Tanya insisted on waiting with Maureen until the bus came. Maureen got on the bus and waved eagerly through the window but Suicide ignored her.

In the library basement she asked an assistant for some help finding the salary scales for clinical psychologists. The assistant gave her a professional publication from behind the desk. He would have been on about forty-five K. She thanked the woman and caught the lift up to the top floor.

She pulled out the past papers and skimmed through them for news of the ecology conference in Brazil. It had been opened officially on Wednesday morning by the president. The story was accompanied by a picture of Carol Brady and some other people in expensive clothes.

Glasgow University library is eight stories high and built at the top of Gilmorehill. The walls are floor-to-ceiling smoke-tinted glass, giving the sprawled city below an unreal quality. She sat down at a table and looked out over the neo-Gothic university building, down to the river, past Govan to the airport, looking for the lightbulb factory far to the west, next to the motorway. It's possibly the most beautiful building in Glasgow. She couldn't see it.

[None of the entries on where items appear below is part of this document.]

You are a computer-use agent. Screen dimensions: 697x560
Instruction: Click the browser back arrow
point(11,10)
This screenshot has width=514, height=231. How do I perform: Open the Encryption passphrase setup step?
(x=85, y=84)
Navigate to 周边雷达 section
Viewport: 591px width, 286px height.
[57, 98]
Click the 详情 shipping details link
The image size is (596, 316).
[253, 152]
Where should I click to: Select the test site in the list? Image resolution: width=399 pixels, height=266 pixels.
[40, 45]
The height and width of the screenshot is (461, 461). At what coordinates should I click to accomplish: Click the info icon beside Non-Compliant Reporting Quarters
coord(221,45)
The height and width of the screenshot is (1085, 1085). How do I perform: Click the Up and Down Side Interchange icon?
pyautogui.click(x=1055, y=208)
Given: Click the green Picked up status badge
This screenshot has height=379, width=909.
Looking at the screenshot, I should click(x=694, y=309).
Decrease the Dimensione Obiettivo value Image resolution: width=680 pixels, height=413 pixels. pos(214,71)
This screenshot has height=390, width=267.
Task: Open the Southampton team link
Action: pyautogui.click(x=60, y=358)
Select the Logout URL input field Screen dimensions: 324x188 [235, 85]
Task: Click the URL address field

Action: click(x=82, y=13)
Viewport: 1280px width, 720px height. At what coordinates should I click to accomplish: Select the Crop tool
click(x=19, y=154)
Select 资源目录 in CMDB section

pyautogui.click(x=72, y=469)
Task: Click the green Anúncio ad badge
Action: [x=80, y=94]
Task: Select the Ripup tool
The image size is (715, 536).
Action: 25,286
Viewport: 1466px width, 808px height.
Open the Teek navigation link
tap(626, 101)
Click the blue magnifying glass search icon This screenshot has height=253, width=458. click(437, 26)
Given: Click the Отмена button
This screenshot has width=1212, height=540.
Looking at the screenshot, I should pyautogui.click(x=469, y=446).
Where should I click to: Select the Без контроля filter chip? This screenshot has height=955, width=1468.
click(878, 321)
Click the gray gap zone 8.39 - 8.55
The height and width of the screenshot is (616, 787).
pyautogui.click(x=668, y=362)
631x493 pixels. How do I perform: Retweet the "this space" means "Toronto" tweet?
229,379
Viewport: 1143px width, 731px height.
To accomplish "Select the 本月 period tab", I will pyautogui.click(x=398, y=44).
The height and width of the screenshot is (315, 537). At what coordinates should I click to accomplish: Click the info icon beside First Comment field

Angus was the only therapist she had ever felt understood her properly, the only one she had ever connected with, and he thought she'd killed Douglas. He wasn't even angry with her. He must think she was very mental. She folded the newspapers carefully and shoved them back in the pile. She left the library and caught the bus back to Benny's house, hungry for the sight of him and his casual kindness.

Chapter 12

MAGGIE

They had never seen Liam so angry. The police had raided his house. He had been lying in bed with Maggie when they kicked the front door in and four officers stormed upstairs into the bedroom and found them naked, covered with a sheet. They pulled the sheet away, made them get out of bed, watching as they dressed, and took Liam downstairs.

Because of Maureen's timely warning there was nothing incriminating for the police to find, but they had brought tracker dogs with them and found the scent everywhere. They gutted the house, pulling up floorboards and digging up bits of the garden. Liam said the house was un-fucking-inhabitable; it looked like 25 Cromwell Street.

Maggie sobbed hysterically for half an hour and then phoned her mum in Newton Mearns, begging her to come and fetch her. Until this point her mother had believed that Liam was a music-business entrepreneur. Maggie didn't mention the police on the phone, her mum thought they'd had a fight. Good mother that she was, she dropped what she was doing and drove all the way across town to get Maggie. Nearing the house she saw the police cars and, good citizen that she was, pulled over, asking them what it was about and could she help. They told her. She took her daughter home and forbade her to see Liam again.

"They can't trash my fucking house and just leave it like that," said Liam aggressively. He turned on Benny. "Can I sue them for compensation?"